Après que tout le monde se fut retiré pour la nuit, ils restèrent seuls au salon. Le fauteuil rapproché du foyer ils regardaient, leurs mains entrelacées, flamboyer les bûches. Elles crépitaient, et la flamme les dévorait, en se tordant.

Alors, oubliant les heures sombres, Herman se pencha vers elle. Son masque impassible s’anima, sa voix dure habituellement prit des inflexions douces comme des caresses, il se grisa de ses propres paroles impuissantes pourtant à extérioriser tout ce qui chantait en lui, d’amour, de ferveur, de tendresse.

Peu lui importait demain ! Il n’y pensait pas, ne voulait pas y penser… Délibérément, il ignorait les dangers qui le menaçaient lui et les siens. Il n’avait pas peur de demain, malgré ses incertitudes, ses périls, ses dangers. Des vies tenaient à la sienne.
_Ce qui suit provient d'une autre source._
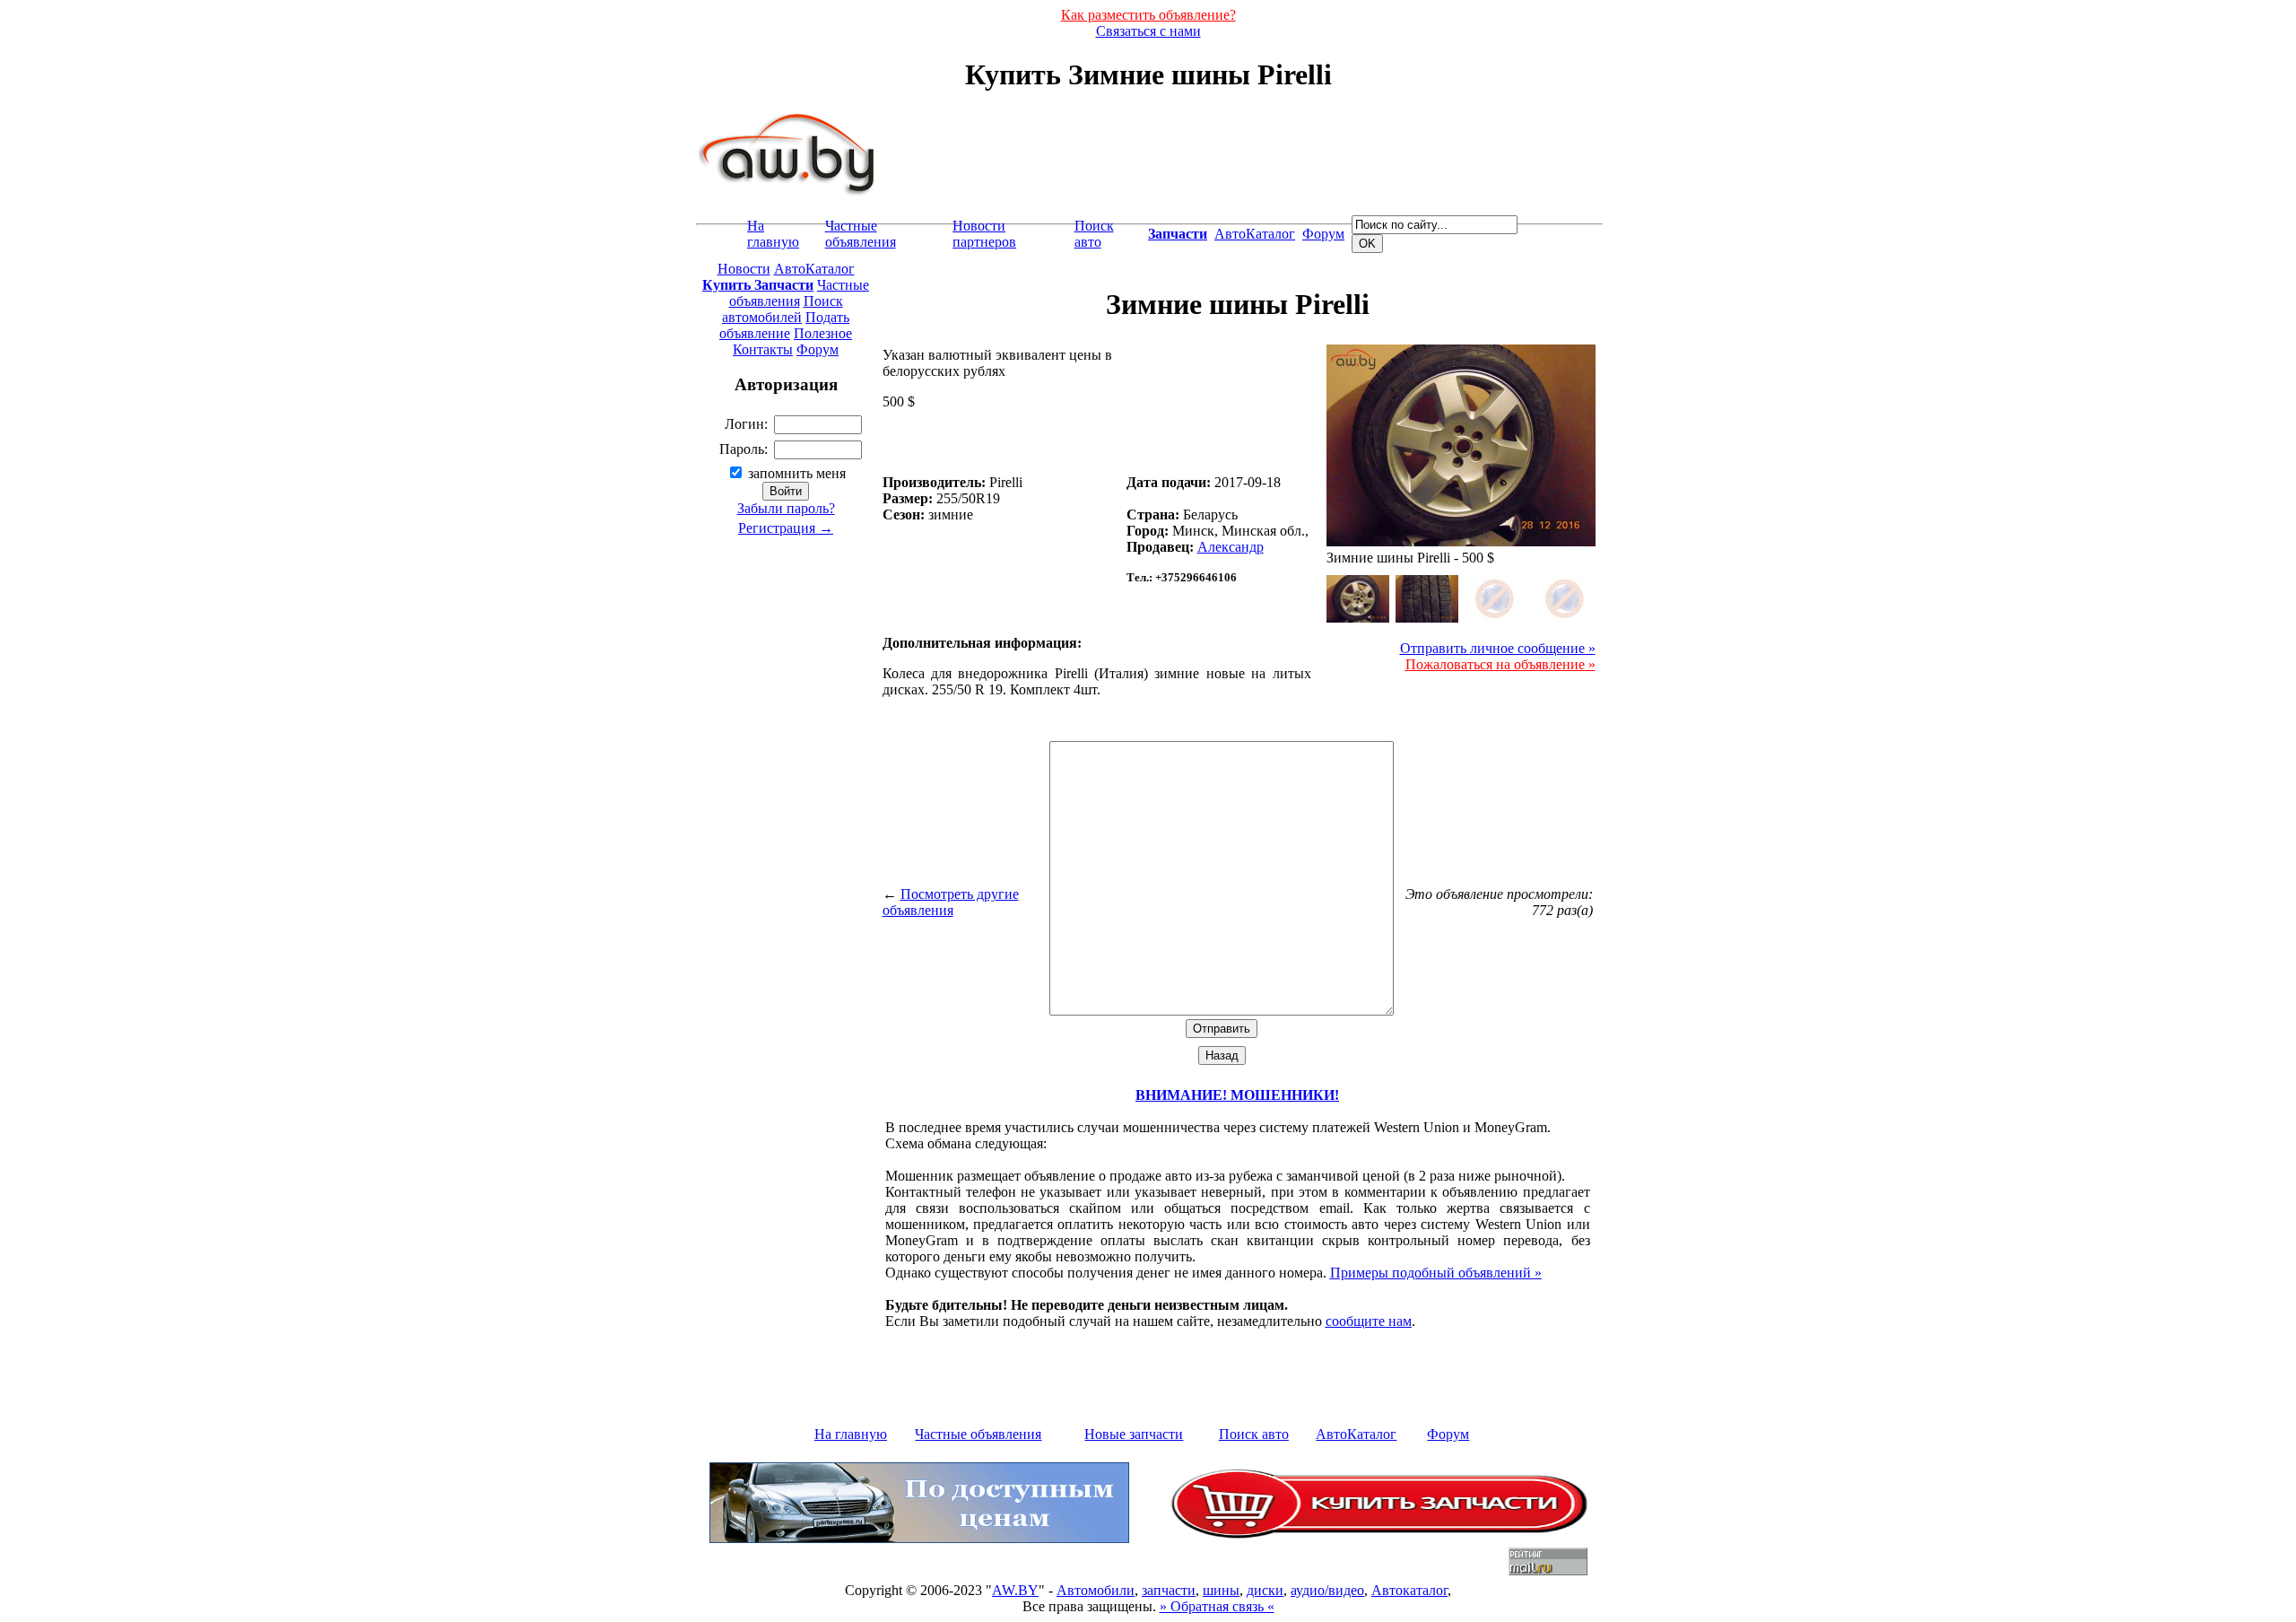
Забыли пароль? (786, 508)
Sa propre vie était donc nécessaire… Qu’on essaye de la lui prendre… L’héritier des von Buelow qui comptait parmi ses ancêtres tant d’hommes illustres au service de l’Uranie, se dresserait, seul, s’il le faut pour faire face à la meute déchaîné…

Les heures passaient, rapides, celles-là, heures de rêverie tranquille et calme, malgré la menace suspendue, heures d’épanchement, de communion intime de deux âmes qui se recherchent et se comprennent dans un serrement de main, un regard, un mot banal en apparence, mais lourd de sens…

Herman von Buelow vivait, vivait pleinement, ces heures-là avec une frénésie plus grande encore qu’il avait vécu les heures tragiques de la grande guerre.

Dès le matin, Natalie agenouillée près de lui, dans l’oratoire, serait consacrée devant Dieu et devant les hommes son épouse pour le temps et l’éternité de par la bénédiction que la main faible d’un prêtre étendrait sur eux.